STUDY MATERIAL:
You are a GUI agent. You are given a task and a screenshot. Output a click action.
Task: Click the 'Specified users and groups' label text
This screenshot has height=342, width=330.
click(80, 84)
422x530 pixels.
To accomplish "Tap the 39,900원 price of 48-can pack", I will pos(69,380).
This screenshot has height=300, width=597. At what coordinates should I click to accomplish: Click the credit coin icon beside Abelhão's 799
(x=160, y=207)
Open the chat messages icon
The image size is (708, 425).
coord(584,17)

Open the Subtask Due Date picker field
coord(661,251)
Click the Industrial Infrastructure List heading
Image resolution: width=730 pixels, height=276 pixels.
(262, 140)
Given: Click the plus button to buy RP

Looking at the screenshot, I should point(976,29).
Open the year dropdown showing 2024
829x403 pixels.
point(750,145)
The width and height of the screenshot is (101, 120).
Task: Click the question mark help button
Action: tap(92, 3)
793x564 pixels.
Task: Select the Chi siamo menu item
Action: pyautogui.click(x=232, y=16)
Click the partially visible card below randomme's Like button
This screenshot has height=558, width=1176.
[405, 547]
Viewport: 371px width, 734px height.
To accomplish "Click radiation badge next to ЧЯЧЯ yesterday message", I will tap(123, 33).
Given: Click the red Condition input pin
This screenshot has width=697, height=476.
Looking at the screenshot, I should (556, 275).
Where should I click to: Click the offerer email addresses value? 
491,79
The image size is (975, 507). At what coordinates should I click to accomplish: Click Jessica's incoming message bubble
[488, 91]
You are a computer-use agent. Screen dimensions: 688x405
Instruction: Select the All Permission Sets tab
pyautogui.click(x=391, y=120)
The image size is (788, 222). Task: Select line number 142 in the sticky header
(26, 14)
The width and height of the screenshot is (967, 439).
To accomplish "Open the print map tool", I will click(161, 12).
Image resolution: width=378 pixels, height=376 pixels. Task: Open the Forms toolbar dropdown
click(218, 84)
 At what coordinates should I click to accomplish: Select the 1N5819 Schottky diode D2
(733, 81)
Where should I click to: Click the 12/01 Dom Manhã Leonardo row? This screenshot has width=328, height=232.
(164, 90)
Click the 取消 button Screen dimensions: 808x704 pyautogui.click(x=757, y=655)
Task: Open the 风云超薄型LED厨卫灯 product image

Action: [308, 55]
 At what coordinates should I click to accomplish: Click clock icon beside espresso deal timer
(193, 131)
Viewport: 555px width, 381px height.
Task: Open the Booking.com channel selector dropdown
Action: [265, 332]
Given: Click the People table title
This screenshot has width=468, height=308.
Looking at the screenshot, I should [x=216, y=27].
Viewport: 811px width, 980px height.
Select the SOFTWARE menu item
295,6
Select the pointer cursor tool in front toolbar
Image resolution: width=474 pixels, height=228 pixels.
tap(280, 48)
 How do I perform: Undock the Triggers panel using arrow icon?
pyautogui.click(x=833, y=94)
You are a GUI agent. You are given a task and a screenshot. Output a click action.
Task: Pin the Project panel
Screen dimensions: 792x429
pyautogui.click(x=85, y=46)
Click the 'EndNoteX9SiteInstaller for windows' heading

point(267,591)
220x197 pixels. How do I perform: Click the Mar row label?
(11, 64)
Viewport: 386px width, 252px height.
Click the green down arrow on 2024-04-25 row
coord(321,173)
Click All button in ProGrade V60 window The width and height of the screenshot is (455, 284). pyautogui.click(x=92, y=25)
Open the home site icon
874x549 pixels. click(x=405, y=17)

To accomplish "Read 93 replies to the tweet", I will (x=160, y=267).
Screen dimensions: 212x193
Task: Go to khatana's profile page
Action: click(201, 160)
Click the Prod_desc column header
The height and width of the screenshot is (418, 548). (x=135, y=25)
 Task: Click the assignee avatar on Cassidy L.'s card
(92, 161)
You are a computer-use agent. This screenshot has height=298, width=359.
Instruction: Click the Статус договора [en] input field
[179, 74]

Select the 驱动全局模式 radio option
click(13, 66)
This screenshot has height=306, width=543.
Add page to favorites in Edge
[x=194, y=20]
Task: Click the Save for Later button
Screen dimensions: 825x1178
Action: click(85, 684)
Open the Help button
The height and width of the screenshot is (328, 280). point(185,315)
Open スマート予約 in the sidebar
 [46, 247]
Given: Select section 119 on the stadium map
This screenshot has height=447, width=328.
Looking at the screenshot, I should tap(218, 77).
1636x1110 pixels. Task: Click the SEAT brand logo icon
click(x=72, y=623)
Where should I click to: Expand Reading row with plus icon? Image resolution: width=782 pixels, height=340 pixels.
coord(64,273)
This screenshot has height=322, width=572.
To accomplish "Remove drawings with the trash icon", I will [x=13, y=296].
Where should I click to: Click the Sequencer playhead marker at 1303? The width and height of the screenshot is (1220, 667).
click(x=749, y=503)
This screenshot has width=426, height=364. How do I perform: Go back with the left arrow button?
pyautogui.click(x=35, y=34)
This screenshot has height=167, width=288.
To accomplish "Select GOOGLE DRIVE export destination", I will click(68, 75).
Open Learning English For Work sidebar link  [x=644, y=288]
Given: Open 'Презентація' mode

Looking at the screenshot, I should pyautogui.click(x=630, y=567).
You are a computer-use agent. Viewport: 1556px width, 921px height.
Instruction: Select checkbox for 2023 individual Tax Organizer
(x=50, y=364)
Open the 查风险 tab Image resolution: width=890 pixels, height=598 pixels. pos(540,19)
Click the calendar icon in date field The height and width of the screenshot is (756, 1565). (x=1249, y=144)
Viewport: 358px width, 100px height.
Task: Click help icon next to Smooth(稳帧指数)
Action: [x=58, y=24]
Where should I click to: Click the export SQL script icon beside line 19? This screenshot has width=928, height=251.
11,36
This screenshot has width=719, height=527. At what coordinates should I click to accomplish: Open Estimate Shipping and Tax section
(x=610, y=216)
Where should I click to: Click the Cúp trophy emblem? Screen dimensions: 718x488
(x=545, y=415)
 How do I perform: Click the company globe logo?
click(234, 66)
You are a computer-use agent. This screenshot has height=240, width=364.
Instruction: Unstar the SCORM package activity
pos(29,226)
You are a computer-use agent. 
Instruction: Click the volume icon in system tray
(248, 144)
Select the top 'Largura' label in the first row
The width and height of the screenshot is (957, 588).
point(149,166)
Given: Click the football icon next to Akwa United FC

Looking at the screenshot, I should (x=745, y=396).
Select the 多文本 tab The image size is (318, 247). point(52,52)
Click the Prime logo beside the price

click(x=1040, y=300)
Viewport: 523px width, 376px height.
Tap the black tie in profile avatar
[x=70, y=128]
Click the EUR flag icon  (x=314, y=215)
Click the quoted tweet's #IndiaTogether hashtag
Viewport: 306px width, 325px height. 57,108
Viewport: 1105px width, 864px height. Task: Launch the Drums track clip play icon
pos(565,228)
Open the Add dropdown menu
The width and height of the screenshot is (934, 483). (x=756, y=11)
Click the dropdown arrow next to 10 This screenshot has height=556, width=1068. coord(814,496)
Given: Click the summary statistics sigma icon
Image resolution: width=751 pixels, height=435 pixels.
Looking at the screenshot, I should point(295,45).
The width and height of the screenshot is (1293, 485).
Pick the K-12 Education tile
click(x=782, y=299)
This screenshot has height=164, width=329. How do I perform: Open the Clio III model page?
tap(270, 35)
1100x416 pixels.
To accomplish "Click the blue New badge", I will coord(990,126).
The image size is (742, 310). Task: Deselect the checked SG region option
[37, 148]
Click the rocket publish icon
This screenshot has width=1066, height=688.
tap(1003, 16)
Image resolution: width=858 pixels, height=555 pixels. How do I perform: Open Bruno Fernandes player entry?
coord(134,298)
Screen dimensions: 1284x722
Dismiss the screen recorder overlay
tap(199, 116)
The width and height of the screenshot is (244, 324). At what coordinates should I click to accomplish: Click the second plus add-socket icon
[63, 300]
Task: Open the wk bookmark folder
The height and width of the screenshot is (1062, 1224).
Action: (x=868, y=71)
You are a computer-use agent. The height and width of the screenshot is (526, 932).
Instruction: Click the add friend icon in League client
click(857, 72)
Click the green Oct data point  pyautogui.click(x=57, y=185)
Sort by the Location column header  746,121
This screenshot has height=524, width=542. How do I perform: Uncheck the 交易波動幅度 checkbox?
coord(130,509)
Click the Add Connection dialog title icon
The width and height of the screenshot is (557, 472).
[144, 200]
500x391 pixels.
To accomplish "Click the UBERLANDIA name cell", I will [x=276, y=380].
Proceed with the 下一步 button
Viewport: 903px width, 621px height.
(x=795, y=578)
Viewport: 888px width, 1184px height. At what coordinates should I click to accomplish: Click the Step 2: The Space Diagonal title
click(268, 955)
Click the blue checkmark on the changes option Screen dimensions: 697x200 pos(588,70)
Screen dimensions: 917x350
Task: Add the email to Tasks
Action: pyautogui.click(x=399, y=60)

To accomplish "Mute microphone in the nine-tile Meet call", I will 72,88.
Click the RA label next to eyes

WHAT THIS TASK INVOLVES: Given the data above, transcribe exactly the lines from the one containing "Click the Prod_desc column header" down to the one containing "This screenshot has height=322, width=572.", and no others.

ANSWER SECTION:
Click the Prod_desc column header
The height and width of the screenshot is (418, 548). (x=135, y=25)
 Task: Click the assignee avatar on Cassidy L.'s card
(92, 161)
You are a computer-use agent. This screenshot has height=298, width=359.
Instruction: Click the Статус договора [en] input field
[179, 74]

Select the 驱动全局模式 radio option
click(13, 66)
This screenshot has height=306, width=543.
Add page to favorites in Edge
[x=194, y=20]
Task: Click the Save for Later button
Screen dimensions: 825x1178
Action: click(85, 684)
Open the Help button
The height and width of the screenshot is (328, 280). point(185,315)
Open スマート予約 in the sidebar
 [46, 247]
Given: Select section 119 on the stadium map
This screenshot has height=447, width=328.
Looking at the screenshot, I should tap(218, 77).
1636x1110 pixels. Task: Click the SEAT brand logo icon
click(x=72, y=623)
Where should I click to: Expand Reading row with plus icon? Image resolution: width=782 pixels, height=340 pixels.
coord(64,273)
This screenshot has height=322, width=572.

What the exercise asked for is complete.